23. The composition system of claim 17, wherein the nitric oxide topical medium comprises approximately 3 grams of the nitrite medium and approximately 3 grams of the acidic medium thereby providing a concentration of nitric oxide of at least approximately 1000 ppm for topical application.

24. The composition system of claim 17, wherein the nitric oxide topical medium is a gel and comprises approximately 3 grams of the nitrite medium and approximately 3 grams of the acidic medium thereby providing a concentration of nitric oxide of at least approximately 840 ppm for topical application.

25. The composition system of claim 17, wherein the nitric oxide topical medium is a lotion and comprises approximately 3 grams of the nitrite medium and approximately 3 grams of the acidic medium thereby providing a concentration of nitric oxide of at least approximately 450 ppm for topical application.

26. The composition system of claim 17, wherein the nitrite medium comprises greater than about 1% hydroxypropyl methylcellulose polymers by weight.

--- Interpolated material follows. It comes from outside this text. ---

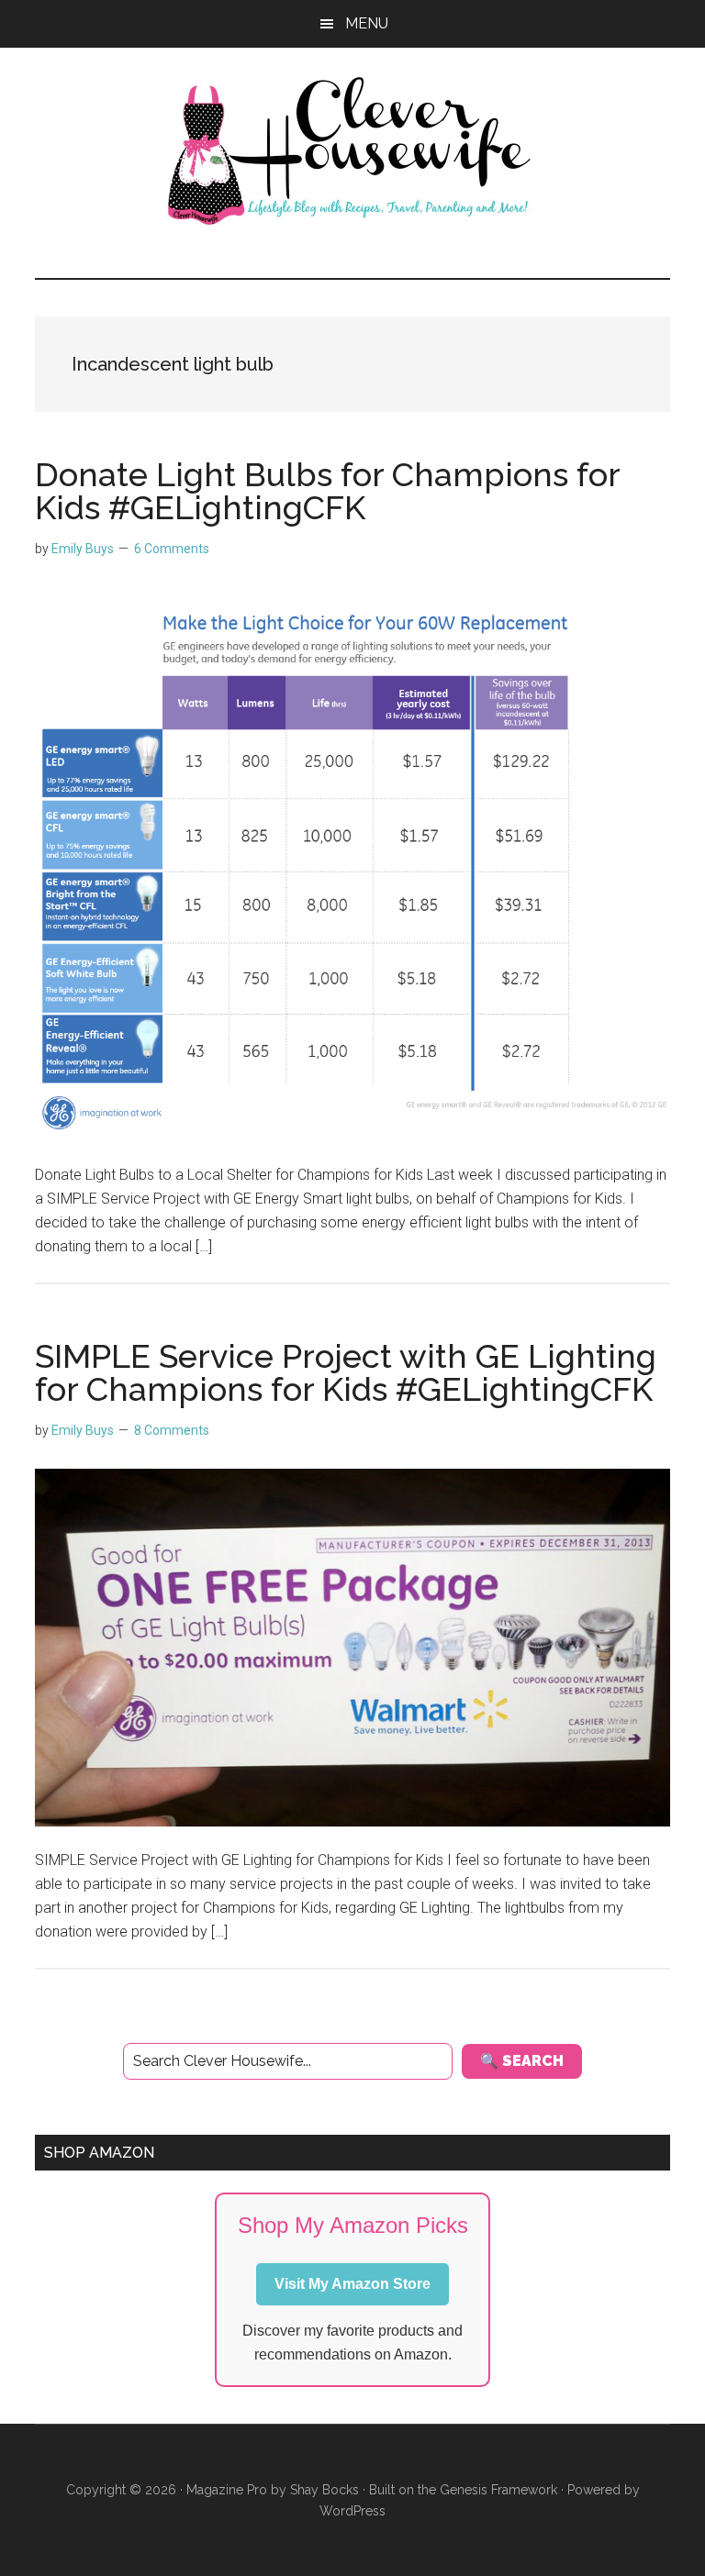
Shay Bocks (324, 2489)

27. The composition system of claim 17, wherein the nitrite medium comprises less than about 1% by weight of a combination of additives comprising two or more of methylchloroisothiazolinone, methylisothiazolinone, sodium hydroxide, ethylenediamine tetraacetate tetrasodium salt, and citric acid.

28. The composition system of claim 17, wherein the acidic medium comprises greater than about 1% hydroxypropyl methylcellulose polymers by weight.

29. The composition system of claim 17, wherein the acidic medium comprises less than about 1% by weight of a combination of additives comprising two or more of methylchloroisothiazolinone, methylisothiazolinone, sodium hydroxide, and ethylenediamine tetraacetate tetrasodium salt.